I’ve been learning how to code again since I stopped taking any kind of Computer Science courses back during my 1st Year of University, and I did this exercise for fun, and also because I became interested in the Monty Python problem because of Brooklyn 99. Here it is in video form…

For those who didn’t watch the video, the problem is basically this: There are 3 doors with prizes. Only one has the super amazing prize of a brand new car, while the other two had like minor prizes only. Anyway, you choose one door, but then the host of the show opens one of the other doors to show a minor prize and gives you the opportunity to switch doors, or stay with the door you originally chose. What do you do?

So the argument is basically about when probabilities kick in. Essentially, when you chose the first time, you had a 1/3 chance of choosing the right door, meaning the other two doors had a 2/3 chance of being wrong. The question then is, what happens to the probability when one of the other two doors is opened?

The two possibilities are (1, according to Captain Holt) the **probabilities shift** evenly to 50-50 between the two unopened doors, and (2, Kevin) the **probabilities “concentrate”** on the 2nd unopened door meaning your door still only has 33% chance of being right, while the 2nd unopened door now has the 67% chance that the two doors had.

TL;DR The correct answer is Kevin’s answer. That the probabilities “concentrate”. But I wanted to test it out. So I wrote a simple JavaScript program to do so.

Here’s my explanation through the code…

//Declare Counters var GameCount = 1000000; var LoopCounter = 0; //Declare Arrays var PrizeDoor=[GameCount]; var ChoiceDoor=[GameCount]; var OpenedDoor=[GameCount]; //Declare Win-Loss Counters var LoserAnyway = 0; var SwitchLoser = 0; var NoSwitchLoser = 0; var Loser = 0; var Winner = 0; var WinRatio = 0;

So here, I’m basically just declaring all the variables. The important thing here is that I am testing 2 scenarios. The first scenario is that the host knows exactly where the car is, and the second is where the host doesn’t know where the car is. This is important because in the first scenario, the host will always open an empty door, while the second scenario the possibility of you losing anyway because the hose opened the door with the major prize in it. Notice that the game is to be played 1 million times.
= = = = =
Task set »
a. Decide whether each statement below agrees with the post on the three-door problem, answering yes or no and quoting the deciding words of the post: (i) the program plays the game one million times; (ii) according to Captain Holt, the probabilities concentrate on the second unopened door; (iii) the program was written in JavaScript.
b. Set down the stretch of the post on the three-door problem from "So the argument" through "doors is opened?", copying it exactly.
c. According to the post on the three-door problem, what two scenarios does the program test?

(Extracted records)
= = = = =
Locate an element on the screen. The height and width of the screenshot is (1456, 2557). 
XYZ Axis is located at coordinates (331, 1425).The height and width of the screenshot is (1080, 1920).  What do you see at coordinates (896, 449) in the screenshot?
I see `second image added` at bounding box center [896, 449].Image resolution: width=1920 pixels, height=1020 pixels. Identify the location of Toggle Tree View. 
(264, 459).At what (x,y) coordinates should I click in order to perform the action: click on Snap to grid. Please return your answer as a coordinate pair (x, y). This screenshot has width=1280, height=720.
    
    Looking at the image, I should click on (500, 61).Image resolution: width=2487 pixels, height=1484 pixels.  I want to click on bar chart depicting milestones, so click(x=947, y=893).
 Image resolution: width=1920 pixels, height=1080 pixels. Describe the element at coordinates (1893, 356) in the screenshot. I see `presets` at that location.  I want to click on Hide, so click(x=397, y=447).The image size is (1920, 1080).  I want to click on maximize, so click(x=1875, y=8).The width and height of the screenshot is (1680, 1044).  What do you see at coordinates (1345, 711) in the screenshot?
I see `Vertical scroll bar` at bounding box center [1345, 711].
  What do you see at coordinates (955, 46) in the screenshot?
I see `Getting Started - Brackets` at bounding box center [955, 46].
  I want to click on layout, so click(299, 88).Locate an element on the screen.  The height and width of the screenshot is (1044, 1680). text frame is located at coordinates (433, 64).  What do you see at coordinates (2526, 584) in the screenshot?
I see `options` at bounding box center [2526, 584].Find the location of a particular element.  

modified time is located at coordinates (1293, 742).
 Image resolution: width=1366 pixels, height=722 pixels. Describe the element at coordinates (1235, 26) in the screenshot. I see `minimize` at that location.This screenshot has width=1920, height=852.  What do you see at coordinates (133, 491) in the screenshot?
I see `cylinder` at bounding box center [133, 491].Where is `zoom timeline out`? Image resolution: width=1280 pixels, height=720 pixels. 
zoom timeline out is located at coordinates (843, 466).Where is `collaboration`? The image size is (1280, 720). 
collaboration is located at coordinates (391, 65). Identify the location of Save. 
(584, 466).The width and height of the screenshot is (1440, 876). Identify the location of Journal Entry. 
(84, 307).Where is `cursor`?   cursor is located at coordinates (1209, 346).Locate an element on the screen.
= = = = =
List of answers »
a.
(i) Yes: "Notice that the game is to be played 1 million times."
(ii) No: "(1, according to Captain Holt)" and "evenly to 50-50 between the two unopened doors"
(iii) Yes: "So I wrote a simple JavaScript program to do so."

b.
So the argument is basically about when probabilities kick in. Essentially, when you chose the first time, you had a 1/3 chance of choosing the right door, meaning the other two doors had a 2/3 chance of being wrong. The question then is, what happens to the probability when one of the other two doors is opened?

c. In one scenario the host knows exactly where the car is, and in the other the host doesn't know where the car is.